Goal
Locate each line in the data below that contains the string "width" and copy those lines out.

Material to process

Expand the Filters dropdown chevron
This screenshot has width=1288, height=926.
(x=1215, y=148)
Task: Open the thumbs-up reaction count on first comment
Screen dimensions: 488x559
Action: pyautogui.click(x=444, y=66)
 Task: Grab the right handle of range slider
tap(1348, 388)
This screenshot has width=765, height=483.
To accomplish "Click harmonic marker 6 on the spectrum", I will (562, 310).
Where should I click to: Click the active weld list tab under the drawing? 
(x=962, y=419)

Task output
This screenshot has width=1288, height=926.
This screenshot has width=765, height=483.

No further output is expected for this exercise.